> EXTRACTED TEXT:
——
When wrong is the best way to right.
In the name of hyper-innovation, growth, and ROI/C metrics the enterprise has a never-ending demand for competence from its manager and employee cultures. Could anything be missing in the constant push for topnotch expertise in execution, strategic prowess, product breakthroughs, marketing creativity and other dance moves that allow a company to keep nimbly ahead of its competition and satisfy the many judges of its performance?
Yes, it could. And because irony never sleeps, the path to competence lies in part in embracing incompetence.
I’m not talking about incompetence as an acceptable substitute for competence, or as a relaxation of standards, or as advocating carelessness in managing the business. I’m talking about supporting temporary incompetence in the effort to create something new or master it at a new level. About admiring the elegance of fumbling toward achievement as much as the achievement itself.
It’s not easy to do. The last thing anyone under pressure is going to chance is the counter-intuitive move. Companies and their cultures tend to go with what works even if they know it likely won’t work. There is a race from mistakes toward the next possible victory, skipping the deep post-mortems, and focusing on effect over cause. There’s enough time to place blame but not enough to savor the well intentioned attempt. We shiver when incompetence happens to us and shun others when it happens to them.
——
> DATASET CONTENT:

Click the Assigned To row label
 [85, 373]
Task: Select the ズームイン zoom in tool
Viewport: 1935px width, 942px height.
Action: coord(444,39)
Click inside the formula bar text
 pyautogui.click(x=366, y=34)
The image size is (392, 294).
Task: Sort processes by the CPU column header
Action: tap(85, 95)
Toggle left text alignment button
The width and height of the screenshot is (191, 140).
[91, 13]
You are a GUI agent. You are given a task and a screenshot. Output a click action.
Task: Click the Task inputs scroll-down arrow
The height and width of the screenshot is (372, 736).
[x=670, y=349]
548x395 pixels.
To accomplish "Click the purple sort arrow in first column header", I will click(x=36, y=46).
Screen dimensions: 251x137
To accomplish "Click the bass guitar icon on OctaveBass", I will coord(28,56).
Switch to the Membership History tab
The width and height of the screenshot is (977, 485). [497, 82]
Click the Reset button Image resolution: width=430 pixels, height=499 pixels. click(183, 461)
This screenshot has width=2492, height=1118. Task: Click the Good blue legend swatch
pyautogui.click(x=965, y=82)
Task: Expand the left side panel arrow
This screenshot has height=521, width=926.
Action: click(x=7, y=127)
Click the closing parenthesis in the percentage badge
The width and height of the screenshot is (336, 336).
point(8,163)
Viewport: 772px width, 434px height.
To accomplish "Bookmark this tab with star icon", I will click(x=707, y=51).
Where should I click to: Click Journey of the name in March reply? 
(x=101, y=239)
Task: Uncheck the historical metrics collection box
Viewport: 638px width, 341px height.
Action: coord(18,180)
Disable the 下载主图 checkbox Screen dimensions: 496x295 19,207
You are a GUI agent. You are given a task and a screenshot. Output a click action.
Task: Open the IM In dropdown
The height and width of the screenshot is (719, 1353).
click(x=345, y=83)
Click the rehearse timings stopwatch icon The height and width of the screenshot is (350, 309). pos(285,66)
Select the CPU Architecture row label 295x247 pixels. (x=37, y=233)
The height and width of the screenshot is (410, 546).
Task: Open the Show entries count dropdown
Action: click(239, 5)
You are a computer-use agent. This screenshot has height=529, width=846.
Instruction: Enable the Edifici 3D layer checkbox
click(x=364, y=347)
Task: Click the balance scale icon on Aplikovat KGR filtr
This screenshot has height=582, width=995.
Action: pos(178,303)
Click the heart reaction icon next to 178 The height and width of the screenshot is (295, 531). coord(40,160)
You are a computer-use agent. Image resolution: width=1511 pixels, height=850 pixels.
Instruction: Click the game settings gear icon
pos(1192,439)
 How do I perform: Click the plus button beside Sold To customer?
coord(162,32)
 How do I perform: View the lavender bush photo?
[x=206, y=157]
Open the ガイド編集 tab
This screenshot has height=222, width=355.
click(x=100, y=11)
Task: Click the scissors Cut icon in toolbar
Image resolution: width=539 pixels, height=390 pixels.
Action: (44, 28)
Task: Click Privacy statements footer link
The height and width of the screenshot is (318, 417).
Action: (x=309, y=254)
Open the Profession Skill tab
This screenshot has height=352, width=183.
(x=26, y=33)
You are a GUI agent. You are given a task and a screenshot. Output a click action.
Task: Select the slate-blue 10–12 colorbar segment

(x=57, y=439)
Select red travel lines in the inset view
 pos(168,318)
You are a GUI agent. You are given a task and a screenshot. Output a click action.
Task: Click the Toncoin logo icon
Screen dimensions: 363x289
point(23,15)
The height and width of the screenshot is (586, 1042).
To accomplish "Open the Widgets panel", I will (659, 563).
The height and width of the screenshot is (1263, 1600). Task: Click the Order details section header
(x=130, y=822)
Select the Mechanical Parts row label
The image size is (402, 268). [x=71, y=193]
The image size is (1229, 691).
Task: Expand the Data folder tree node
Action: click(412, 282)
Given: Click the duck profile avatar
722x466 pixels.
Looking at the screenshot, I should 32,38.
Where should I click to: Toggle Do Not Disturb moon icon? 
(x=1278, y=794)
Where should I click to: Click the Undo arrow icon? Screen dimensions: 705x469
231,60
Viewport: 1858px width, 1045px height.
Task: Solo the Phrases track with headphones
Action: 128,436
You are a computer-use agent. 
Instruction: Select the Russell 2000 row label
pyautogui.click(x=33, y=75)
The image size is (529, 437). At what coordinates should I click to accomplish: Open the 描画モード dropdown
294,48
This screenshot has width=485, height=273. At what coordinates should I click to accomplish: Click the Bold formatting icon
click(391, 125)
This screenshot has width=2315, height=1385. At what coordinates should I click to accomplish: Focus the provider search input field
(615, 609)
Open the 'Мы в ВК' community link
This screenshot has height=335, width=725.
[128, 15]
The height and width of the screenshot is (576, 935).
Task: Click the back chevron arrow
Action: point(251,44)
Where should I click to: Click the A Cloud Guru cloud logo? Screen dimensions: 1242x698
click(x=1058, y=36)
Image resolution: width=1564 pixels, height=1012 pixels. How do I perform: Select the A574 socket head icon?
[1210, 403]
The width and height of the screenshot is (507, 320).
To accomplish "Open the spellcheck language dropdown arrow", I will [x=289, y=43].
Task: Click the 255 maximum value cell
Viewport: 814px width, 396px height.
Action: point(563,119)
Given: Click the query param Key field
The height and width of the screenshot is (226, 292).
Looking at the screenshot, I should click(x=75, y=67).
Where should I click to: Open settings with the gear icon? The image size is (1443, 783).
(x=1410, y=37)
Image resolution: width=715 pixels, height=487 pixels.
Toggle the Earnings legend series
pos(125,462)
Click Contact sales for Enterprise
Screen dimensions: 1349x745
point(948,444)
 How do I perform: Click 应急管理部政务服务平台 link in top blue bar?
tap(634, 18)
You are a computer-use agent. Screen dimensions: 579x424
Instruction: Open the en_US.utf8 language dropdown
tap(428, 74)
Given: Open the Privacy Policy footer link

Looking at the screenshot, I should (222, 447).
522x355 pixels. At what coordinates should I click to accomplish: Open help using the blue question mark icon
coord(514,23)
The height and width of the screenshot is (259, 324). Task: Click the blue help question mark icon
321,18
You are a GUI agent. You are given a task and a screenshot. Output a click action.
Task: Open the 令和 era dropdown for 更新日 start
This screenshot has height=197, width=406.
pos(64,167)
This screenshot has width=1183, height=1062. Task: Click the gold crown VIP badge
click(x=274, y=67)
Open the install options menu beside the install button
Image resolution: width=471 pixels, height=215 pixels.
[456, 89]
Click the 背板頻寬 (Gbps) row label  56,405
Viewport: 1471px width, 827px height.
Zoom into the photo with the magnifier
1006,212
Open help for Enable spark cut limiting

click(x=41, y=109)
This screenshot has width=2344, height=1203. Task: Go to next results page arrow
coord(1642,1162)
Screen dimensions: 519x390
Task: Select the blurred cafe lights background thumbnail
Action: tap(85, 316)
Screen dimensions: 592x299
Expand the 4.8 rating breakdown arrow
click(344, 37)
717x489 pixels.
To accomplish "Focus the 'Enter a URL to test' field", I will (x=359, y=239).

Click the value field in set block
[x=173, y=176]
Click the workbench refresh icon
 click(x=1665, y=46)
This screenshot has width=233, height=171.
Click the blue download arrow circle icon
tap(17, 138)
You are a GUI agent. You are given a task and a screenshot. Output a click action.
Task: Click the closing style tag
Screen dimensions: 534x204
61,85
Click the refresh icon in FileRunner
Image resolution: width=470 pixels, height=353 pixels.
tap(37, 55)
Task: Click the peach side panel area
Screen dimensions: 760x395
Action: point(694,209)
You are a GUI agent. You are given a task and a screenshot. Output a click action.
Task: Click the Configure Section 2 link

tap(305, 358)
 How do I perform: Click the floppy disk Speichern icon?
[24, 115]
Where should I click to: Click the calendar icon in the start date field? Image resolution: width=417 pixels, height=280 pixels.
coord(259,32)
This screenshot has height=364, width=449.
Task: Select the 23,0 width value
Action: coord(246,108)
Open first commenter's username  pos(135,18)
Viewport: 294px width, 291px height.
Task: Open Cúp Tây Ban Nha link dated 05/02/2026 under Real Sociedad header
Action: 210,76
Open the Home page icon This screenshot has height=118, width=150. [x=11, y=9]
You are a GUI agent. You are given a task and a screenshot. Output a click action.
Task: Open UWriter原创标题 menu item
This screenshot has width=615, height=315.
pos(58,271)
——
> AIM OF THE EXERCISE:
Please extend the piece on embracing temporary incompetence in business, picking up right after its final sentence.

> RESULT FOR THIS TASK:
Incompetence is a pejorative term in most organizational environments, and a dangerous one at that. “Everyone rises to their level of incompetence,” Laurence J. Peter famously said in The Peter Principle. But before him, Socrates said, “The only true wisdom is in knowing you know nothing.” After him, Zen guru Shunryo Suzuki said, “In the beginner’s mind there are many possibilities, but in the expert’s there are few.”
FOUR THINGS YOU CAN DO RIGHT NOW,
PLUS ONE PERSONAL EXAMPLE.
- FIND SOMETHING YOU KNOW NOTHING ABOUT AND ATTEMPT TO MASTER IT
Return to something that has defeated or intimidated you before. Do it yourself and if you manage a team, do it together.
- STUDY THE INCOMPETENCE OF THE ACCOMPLISHED
Ignore the successes of very accomplished people but study how they dealt with their incompetence getting there and what it taught them that led to enormous success.
- RAISE THE BAR ON WHAT IT MEANS TO BE COMPETENT
Allow yourself and others to act incompetently about certain agreed upon things, like part of a project or goal strategy. Note that this is different than allowing them to be incompetent and that failure is not the same thing as incompetence.
- IF IT’S STILL TOO RISKY ON THE JOB, TRY IT AT HOME
I offer you this example of my own blazing incompetence, to which I am drawn like a moth:
I play the tenor saxophone. Well, I say I play; my wife Diane says I have a saxophone. I’m busy and constantly traveling so can’t practice the way I should. After all the years spent with this instrument I can now play any song ever written – just not intentionally and not twice. I begin to tune up, neighborhood dogs begin to howl and my own gentle Labrador retriever frantically scrambles under the bed, refusing to touch wet food for the next 24 hours.
I really like guitars, have a mighty fine personal collection, and keep a 1957 Les Paul and Marshall half-stack in the lobby of my company’s offices for anyone who is working or visiting and wants to play. Yet I’ve always been drawn to the saxophone. I revere all legends of jazz but this is mostly because of Charlie Parker. His remarkable natural prowess and dauntless vision earned him a reputation as the best alto saxophone player in jazz history, and one of the founding fathers of modern music. If you play music or like music, or maybe have just heard of music, I urge you to listen to him.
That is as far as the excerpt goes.